婴儿恶性横纹肌样瘤病理特征及临床预后探讨

目的 探讨婴儿恶性横纹肌样瘤(MRT)临床病理特征、诊断及治疗预后.方法 收集我院2009年1月至2014年12月间病理诊断为MRT 5例患儿的临床资料、常规组织切片及免疫组化切片,显微镜下观察及追踪随访.结果 5例患儿就诊年龄1～330 d,平均70 d;男∶女为3∶2;肿瘤发生于肾1例、皮肤软组织4例;临床肿瘤分期Ⅰ期1例,Ⅳ期4例.5例患儿均接受了局部扩大切除及周围淋巴结清扫术,其中发生于颈部和大腿的3例手术时肿瘤细胞已侵及周围组织,脉管内查见转移瘤栓,临床肿瘤分期均处于Ⅳ期,放弃治疗术后5～7 d复发,存活14～28 d,平均21 d;发生于肾的1例手术时肾皮质静脉内见瘤栓,CT提示双肺多发转移结节,临床肿瘤分期为Ⅳ期,化疗5个疗程后CT提示肺转移灶扩大,术后存活180 d;发生于会阴皮肤的患儿1例手术时肿瘤细胞未侵及周围扩大切除的组织,淋巴结内未见转移,脉管内未见瘤栓,临床肿瘤分期为Ⅰ期,术后未化疗,随访3年无复发和转移,生存良好.4例Ⅳ期MRT患儿术后半年内病死率为75％(3/4),1年内病死率为100％.免疫组化肿瘤细胞胞浆强表达Vimentin,灶状表达CK、EMA,不表达INI1.结论 MRT具有进展快、侵袭性强、易复发和转移、预后差的临床特点,具有独特的病理组织学特征,患儿病死率与肿瘤分期直接相关,肿瘤分期越高,术后1年内病死率越高.肿瘤处于Ⅰ期的患儿完整切除有较长的生存期,处于Ⅳ期的患儿即使完整切除后辅以强力的化疗生存期仍很短.

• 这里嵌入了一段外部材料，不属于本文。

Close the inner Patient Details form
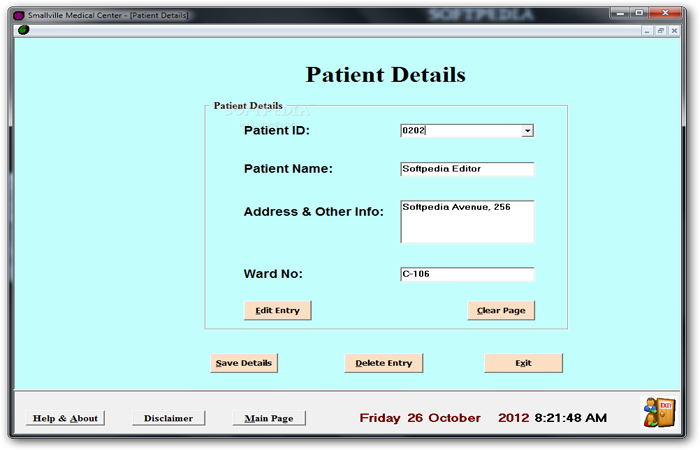The height and width of the screenshot is (450, 700). [674, 30]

Pathological characteristics and prognosis of malignant rhabdoid tumor in infants

Objective To explore the clinicopathological characteristics,diagnosis,treatment and prognosis of malignant rhabdoid tumor (MRT) in infants.Methods The clinical data,histopathological and immunohistochemical examinations were analyzed for 5 MRT patients from January 2009 to December 2014.Results There were 3 boys and 2 girls with an average age of 70 days.And the diagnostic time was 1 day to 330 days.Tumors were detected in kidney (n =1) and skin soft tissue (n =4).The neoplastic stages were Ⅰ (n =1) and Ⅳ (n =4).All of them underwent local wide resection with regional lymph node dissection.Tumors had infiltrated the surrounding tissue with intravascular tumor emboli in 3 patients.Classified as stage Ⅳ,they abandoned treatment,recurred at Day 5-7 and died at Day 14-28 post-operation.And the average age was 21 days.In one patient with renal MRT,intravascular tumor emboli were detected intraoperatively in renal cortex and multiple pulmonary tumor nodules visualized on computed tomography (CT).Tumor was classified as stage Ⅳ.After 5 cycles of chemotherapy,metastatic lung tumor expanded.This patient survived for 6 months postoperatively.In another patient with perineal MRT,tumor showed no invasion into the surrounding tissue and no intravascular emboli and it was classified as stage Ⅰ.Without chemotherapy,this patient survived without recurrence or metastasis up to 3 years postoperatively.Among 4 cases of stage Ⅳ MRT,75％ (3/4) died within 6 months and 100％ within 1 year postoperatively.The mortality rate rose with the stage of tumor.The histological characteristics of MRT were rhabdoid cells with eosinophilic cytoplasm often containing hyaline inclusions,eccentric oval nuclei and prominent nucleoli.Immunohistochemically,vimentin,CK and EMA were positive while INI1 was negative.Conclusions As a rare highly aggressive malignancy in young children with early metastasis and recurrence,MRT is usually in advanced stage at the time of diagnosis and its outcomes are poor.Early total resection often yields a longer survival.